Much attention has been accorded to Eben Alexander’s account of his recent near-death experience. While NDEs are two a penny, this NDE was experienced by a Harvard-educated neurosurgeon, no less. This lent Alexander’s NDE a clear edge in terms of credibility. It is easy enough to write off the NDEs of ordinary people as delusions.
The particular point of interest here is the current debate among neuroscientists about whether consciousness exists separately from the brain. A number hypothesise that it does, but none has managed to prove it. Eben Alexander, man of science, claims he decidedly has:
“I know that many of my peers hold as I myself did to the theory that the brain, and in particular the cortex, generates consciousness and that we live in a universe devoid of any kind of emotion, much less the unconditional love that I now know God and the universe have toward us. But that belief, that theory, now lies broken at our feet. What happened to me destroyed it.”
In the Guardian, Peter Stanford acknowledges the human need to believe that death is not the negation of life:
From the time the first Neanderthal sat next to the lump of dead protein that had been his or her mate and realised that something had to be done about the smell of rotting flesh, we have wanted there to be something more, something beyond death. When that body was put into a ditch, or pushed over a ledge into a ravine, the one left behind looked into the void and ached.
He concludes: ‘[Alexander’s] account contains just about heavenly cliché known to humankind.’ In a comment under the piece, hermionegingold avers: ‘i suspect, if it exists (which i doubt) it’s probably a lot like milton keynes.’
Blogger Pharyngula at Science Blogs quotes from Eben Alexander’s account of his heavenly journey:
Toward the beginning of my adventure, I was in a place of clouds. Big, puffy, pink-white ones that showed up sharply against the deep blue-black sky.
Higher than the clouds—immeasurably higher—flocks of transparent, shimmering beings arced across the sky, leaving long, streamerlike lines behind them.

** Provided material **

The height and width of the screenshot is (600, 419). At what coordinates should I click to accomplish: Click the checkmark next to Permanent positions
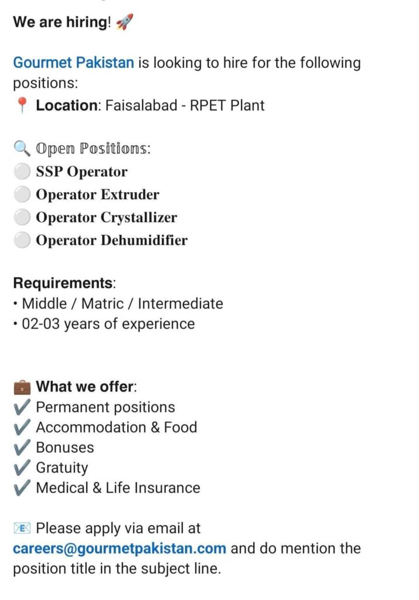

** Exercises to complete **
(1) List every person or online handle named in the text about Eben Alexander's near-death experience.
(2) Please carry the text about Eben Alexander's near-death experience forward, beginning after its final sentence.

** Answer section **
(1) Eben Alexander, Peter Stanford, hermionegingold, Pharyngula

(2)
Birds? Angels? These words registered later, when I was writing down my recollections. But neither of these words do justice to the beings themselves, which were quite simply different from anything I have known on this planet. They were more advanced. Higher forms.
Each time I silently put one of these questions out, the answer came instantly in an explosion of light, color, love, and beauty that blew through me like a crashing wave. What was important about these blasts was that they didn’t simply silence my questions by overwhelming them. They answered them, but in a way that bypassed language.
The answers were:
“You are loved and cherished, dearly, forever.”
“You have nothing to fear.”
“There is nothing you can do wrong.”
Pharyngula’s conclusion is: “Here’s a deep message for you: brain damage can persuade you of the truth of some real bullshit.”
In the Daily Telegraph, Colin Blakemore, Professor of Neuroscience and Philosophy at the University of London, shares Pharyngula’s scepticism, but with more civility. He concludes his piece with the story of the nobleman who asked the Zen Master Hakuin:
“What happens to the enlightened man at death?”
“Why ask me?” said Hakuin.
“Because you’re a Zen master.”
“Yes, but not a dead one.”
At the top of this post is a TED talk by GFG hero Peter Fenwick, who has a very open mind about continuing consciousness. Do listen to it if you have nine minutes and twenty-five seconds. You won’t find yourself wishing the time back as you lie dying, I promise.